I znowu, kto jest na pierwszej linii frontu? Nauczyciel. Po pierwsze narażony na zakażenie. Bo dzieci i młodzież często są nosicielami wirusa, ale same chorują sporadycznie. Tymczasem nauczyciele często są w grupie podwyższonego ryzyka ze względu na wiek czy choroby współistniejące. Poza tym w domu mogą mieć osoby przewlekle chore czy starszych rodziców. Po drugie w przypadkach objęcia części klas kwarantanną, muszą nagle zacząć realizować zarówno lekcje stacjonarne, jak i zdalne. I co najważniejsze: nadal oczekuje się od nich, że każdy uczeń opanuje podstawę programową, a następnie zda egzamin. Tymczasem kontrola efektów kształcenia podczas edukacji zdalnej jest iluzją. Efekty nauczania bowiem bardziej niż kiedykolwiek zależą od jakości pracy nauczyciela, samodyscypliny ucznia i współpracy rodziców. Mądrej współpracy, a nie odrabiania zadań czy pisania testów za dziecko.
Temat przemilczany
10 października rząd zapowiedział konferencję. Miała być poświęcona głównie kwestii: co dalej ze szkołami w sytuacji gwałtownego wzrostu zakażeń koronawirusem. Premier zajął się jednak głównie tematem seniorów. O szkole powiedział tyle, że na razie pracuje bez zmian. Może dlatego, że na konferencji nie było ministra edukacji? Ten bowiem przebywa na… kwarantannie i właściwie do końca nie wiadomo, czy jest ministrem, bo Przemysław Czarnek trafił na nią w dniu, w którym miał odebrać nominację.
Zdaniem ludzi nauki i kultury Czarnkowi brak kompetencji intelektualnych i moralnych do pełnienia tej funkcji. Swoje zdecydowane poglądy głosi publicznie, bez zażenowania i z pełnym przekonaniem. Nauczycieli mogą więc czekać kolejne wyzwania. Podobnie jak dyrektorów oraz samorządy. Jeśli bowiem młode nauczycielki wezmą sobie do serca słowa ministra i zamiast robić (wątpliwą zresztą) karierę w edukacji, wezmą się za rodzenie dzieci, trzeba będzie szukać im zastępców. Płacąc jednocześnie wynagrodzenie młodym matkom.

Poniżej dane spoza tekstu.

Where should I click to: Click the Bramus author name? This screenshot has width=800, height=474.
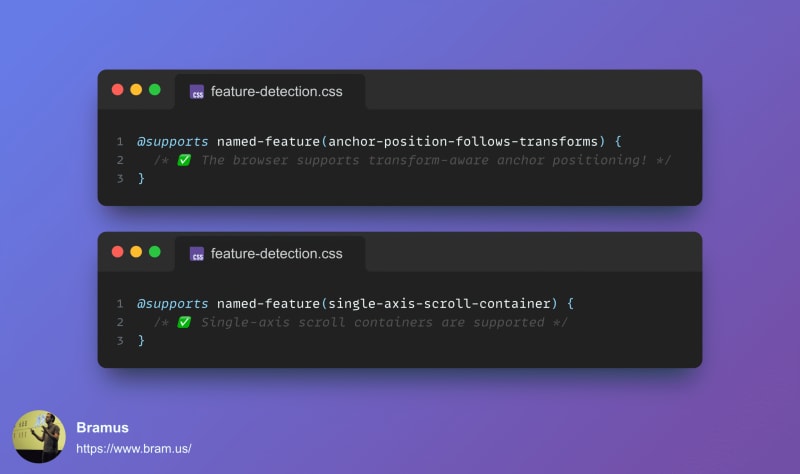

W każdym razie, w tym roku jeszcze bardziej niż kiedykolwiek, życzymy wszystkim pracownikom szkół dużo zdrowia, sił, cierpliwości i wytrwałości. Bo ktoś te dzieci musi przeprowadzić przez ułomny system edukacji. I dobrze by było, żeby jeszcze wyszły z tego „cało”, z zasobem niezbędnej wiedzy i umiejętności.